● **Extract to read**
>>>

- Directed by: Jacques Bourdon
- Written by: Jacques Bourdon Dominique Aury Michèle Perrein Eric Schlumberger
- Produced by: Eric Schlumberger
- Starring: Anna Karina
- Cinematography: Lucien Joulin
- Release date: 22 June 1962;
- Running time: 102 minutes
- Country: France
- Language: French

= Sun in Your Eyes =

1962 film

Sun in Your Eyes (Le Soleil dans l'oeil) is a 1962 French romance film directed by Jacques Bourdon and starring Anna Karina.

<<<

● **Data**
>>>

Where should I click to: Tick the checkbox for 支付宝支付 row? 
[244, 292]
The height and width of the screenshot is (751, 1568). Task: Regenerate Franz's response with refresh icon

<<<

● **Tasks**
- A) What running time does the entry on the film Sun in Your Eyes give?
- B) Name every writer credited in the entry on the film Sun in Your Eyes.
- C) Pick up the entry on the film Sun in Your Eyes from where it stops and write its next sentences.

● **Expected responses**
- A) 102 minutes

- B) Jacques Bourdon, Dominique Aury, Michèle Perrein, Eric Schlumberger

- C)
==Plot==

A 23-year-old woman named Emma (Anna Karina) travels to the sunny island of Corsica alone to escape the routine of her relationship with her wealthy, sophisticated, and considerably older Parisian lover, Denis (Georges Descrières). While sunbathing and swimming, Emma hooks up with Frédéric (Jacques Perrin), a beautifully blond, deeply attentive local youth. The romantic fantasy is abruptly shattered when Denis grows suspicious of her distant letters, hops on a flight from Paris, and unceremoniously lands on the island to corner her, forcing Emma to make a difficult choice.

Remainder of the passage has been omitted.